Join me, Matt Lewis, Dr. Eleanor Jarniger,
and some of the world's leading historians
as we bring history's most fascinating stories to life only on history hit.
With your subscription, you'll unlock hundreds of hours of exclusive documentaries
with a brand-new release every week exploring everything from the ancient world,
to World War II. Just visit historyhit.com forward slash subscribe.
Welcome to this episode of Gone Medieval. I'm Matt Lewis. We've survived a pandemic recently.
There's been hugely destructive, catastrophic moments throughout human history though.
So far, there's been survivors of all of them. Cody Cassidy's new book, How to Survive History,
takes a look at some of those moments from history and how you might survive them.
And some of them are right in our medieval sweet spot. Could you survive war?
pestilence and natural disasters. If not, like me, you're probably in the right place for a bit of self-improvement.

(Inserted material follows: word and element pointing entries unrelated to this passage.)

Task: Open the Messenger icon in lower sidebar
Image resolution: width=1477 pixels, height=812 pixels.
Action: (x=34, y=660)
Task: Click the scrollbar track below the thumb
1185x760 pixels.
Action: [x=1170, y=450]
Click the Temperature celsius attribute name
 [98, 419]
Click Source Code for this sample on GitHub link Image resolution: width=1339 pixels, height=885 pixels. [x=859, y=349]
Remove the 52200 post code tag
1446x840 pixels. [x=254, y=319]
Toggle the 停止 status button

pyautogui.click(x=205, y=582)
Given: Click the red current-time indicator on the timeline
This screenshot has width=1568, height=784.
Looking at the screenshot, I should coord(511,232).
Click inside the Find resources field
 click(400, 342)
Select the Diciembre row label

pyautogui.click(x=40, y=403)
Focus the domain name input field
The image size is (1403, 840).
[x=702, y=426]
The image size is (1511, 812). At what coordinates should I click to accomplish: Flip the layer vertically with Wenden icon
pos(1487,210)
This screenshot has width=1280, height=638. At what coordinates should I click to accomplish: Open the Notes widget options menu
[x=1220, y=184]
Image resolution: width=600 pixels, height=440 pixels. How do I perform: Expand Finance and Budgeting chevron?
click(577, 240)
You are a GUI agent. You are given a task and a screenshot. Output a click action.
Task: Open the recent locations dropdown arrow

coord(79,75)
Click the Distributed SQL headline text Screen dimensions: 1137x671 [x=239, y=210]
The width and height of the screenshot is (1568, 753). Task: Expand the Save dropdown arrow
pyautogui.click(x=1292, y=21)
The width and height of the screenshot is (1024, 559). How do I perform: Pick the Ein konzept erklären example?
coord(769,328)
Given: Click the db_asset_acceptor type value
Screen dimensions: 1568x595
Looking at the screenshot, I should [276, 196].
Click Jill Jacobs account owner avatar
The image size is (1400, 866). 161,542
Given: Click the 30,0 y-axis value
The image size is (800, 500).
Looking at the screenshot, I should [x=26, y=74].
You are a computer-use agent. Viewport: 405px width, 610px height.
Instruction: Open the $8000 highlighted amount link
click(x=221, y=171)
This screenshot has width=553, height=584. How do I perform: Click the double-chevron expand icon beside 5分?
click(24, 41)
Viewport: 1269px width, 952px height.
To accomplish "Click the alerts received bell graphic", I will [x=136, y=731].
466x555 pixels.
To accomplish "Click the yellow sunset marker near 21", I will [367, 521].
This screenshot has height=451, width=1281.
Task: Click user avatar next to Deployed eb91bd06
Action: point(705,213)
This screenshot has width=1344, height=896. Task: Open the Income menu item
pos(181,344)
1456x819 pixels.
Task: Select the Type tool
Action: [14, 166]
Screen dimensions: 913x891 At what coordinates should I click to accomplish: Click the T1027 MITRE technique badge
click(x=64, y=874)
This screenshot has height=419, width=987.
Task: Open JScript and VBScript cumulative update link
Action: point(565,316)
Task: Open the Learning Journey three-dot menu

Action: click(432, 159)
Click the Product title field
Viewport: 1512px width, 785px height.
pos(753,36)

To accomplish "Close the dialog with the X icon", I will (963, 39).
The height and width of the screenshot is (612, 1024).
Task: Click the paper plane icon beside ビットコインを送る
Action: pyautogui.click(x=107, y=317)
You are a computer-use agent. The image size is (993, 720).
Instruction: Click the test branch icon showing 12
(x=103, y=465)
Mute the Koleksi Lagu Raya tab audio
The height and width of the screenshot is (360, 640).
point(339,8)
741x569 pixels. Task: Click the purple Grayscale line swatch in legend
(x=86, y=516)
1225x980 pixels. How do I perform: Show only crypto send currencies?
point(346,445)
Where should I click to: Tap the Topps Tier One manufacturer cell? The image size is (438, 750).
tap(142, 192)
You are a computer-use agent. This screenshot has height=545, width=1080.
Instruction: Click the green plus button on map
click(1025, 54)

So welcome, Cody. I'm looking forward to getting some tips on how to survive history.
Thanks so much for having me.
First off, why did you decide to write a book about how to survive historical disasters? Is this a good way to look at those kind of disasters in history?
Well, I think the original idea actually started when I was reading a book on How to Survive the Zombie Apocalypse,
which is obviously not really related to history, but I found it a fascinating way to bring
the first person in to an event by really giving practical advice. And I think that way you can
really get in the shoes a little bit of ancient people. And these events that happened so long ago
that were inclined to use vague numbers and statistics and rob these people of their humanity.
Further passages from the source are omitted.